- Born: 1987 (age 38–39) San Francisco, California, U.S.
- Education: University of California, Santa Cruz (BA)
- Occupation: Entrepreneur
- Known for: Co-founding Anthropic, Vice President of Safety and Policy at OpenAI
- Title: President and co-founder of Anthropic
- Spouse: Holden Karnofsky ​(m. 2017)​
- Children: 1
- Relatives: Dario Amodei (brother)
- Awards: Time 100 Most Influential People in AI (2023)

= Daniela Amodei =

American entrepreneur (born 1987)

Daniela Amodei (born 1987) is an American entrepreneur and the president of Anthropic, an artificial intelligence (AI) company known for its Claude series of large language models. She co-founded Anthropic in 2021 with her brother Dario Amodei. Prior to her work at Anthropic, she was the vice president of safety and policy at OpenAI.

== Early life ==
Daniela Amodei was born in San Francisco in 1987. Her father, Riccardo Amodei, an Italian American leather craftsman from Massa Marittima, Tuscany, died when Amodei was a young adult after years of health problems. Her mother, Elena Engel, a Jewish American born in Chicago, worked as a project manager for libraries. Daniela is the younger sister of Dario Amodei.

Daniela graduated from Lowell High School. She received a classical flute scholarship and studied liberal arts and music, graduating with a Bachelor of Arts in English literature from the University of California, Santa Cruz.

== Career ==
Amodei started her career in global health and politics, playing a role in a successful congressional campaign in Pennsylvania. She then briefly managed communications for House Representative Matt Cartwright in Washington D.C., before leaving politics for the tech industry. In 2013, she joined the financial service company Stripe as an early employee, before transitioning to OpenAI in 2018. At OpenAI, Amodei managed the team during GPT-2's development before moving into safety and policy. She was the vice president of safety and policy there, but left in 2020 to co-found Anthropic with her brother Dario Amodei. As president of Anthropic, she leads teams focused on AI safety and model alignment.
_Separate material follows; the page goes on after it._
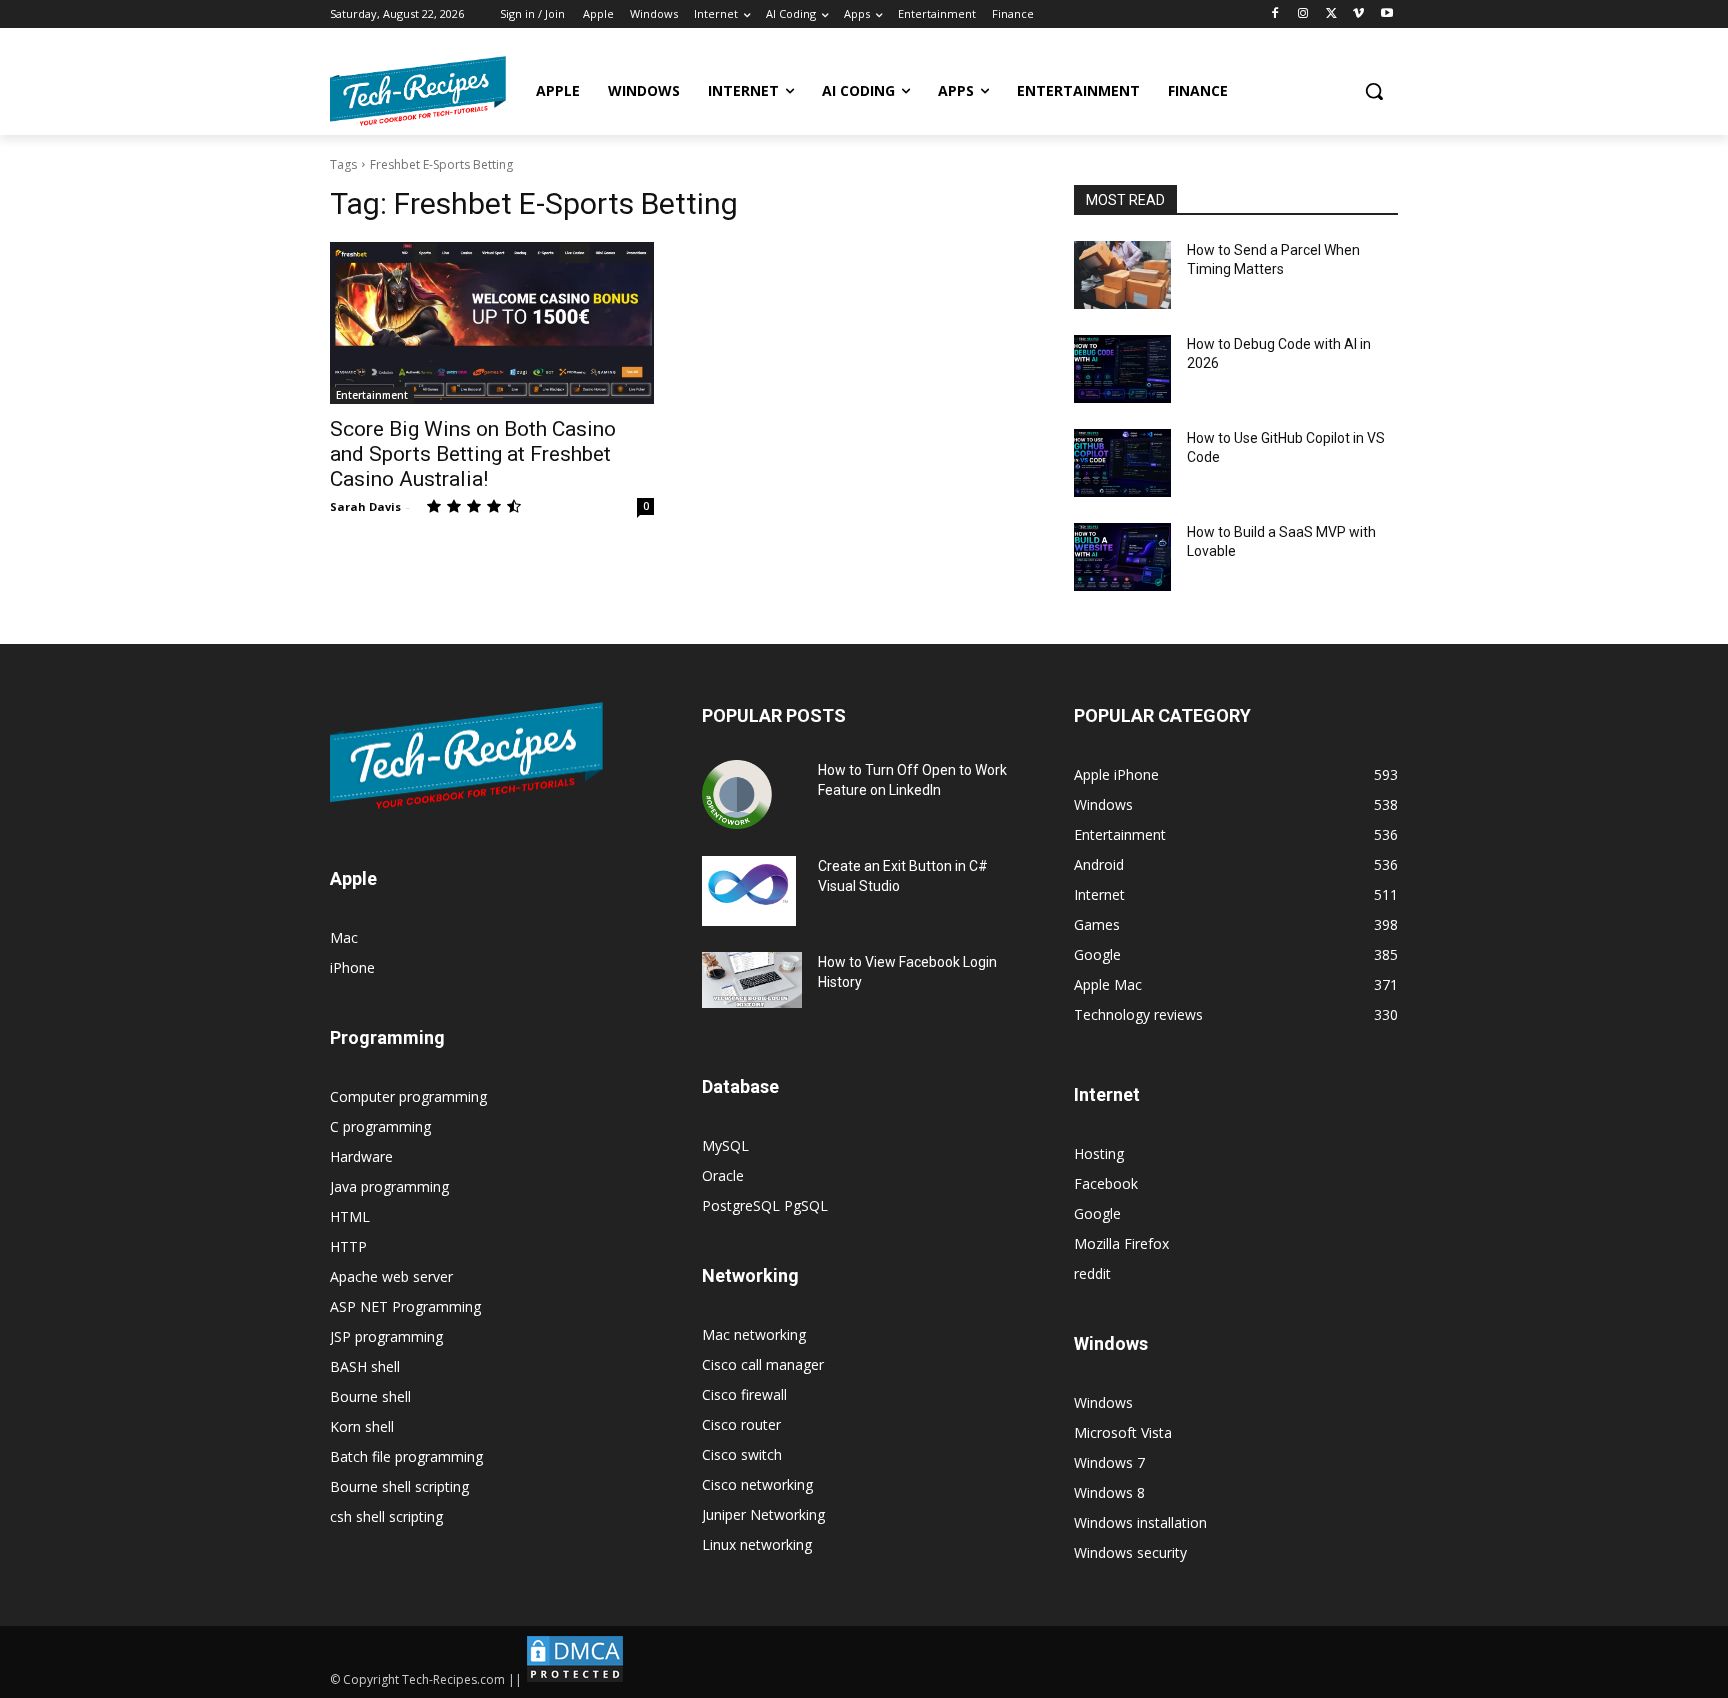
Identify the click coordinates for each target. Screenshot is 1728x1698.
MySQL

In September 2023, Daniela and her brother were named as two of the Time 100 Most Influential People in AI (Time100 AI).

== Personal life ==
In August 2017, Daniela married Holden Karnofsky, the co-founder of the effective altruism-based foundation Coefficient Giving (formerly Open Philanthropy). They have a son. As of February 2026, Forbes estimated Amodei's net worth to be $7 billion.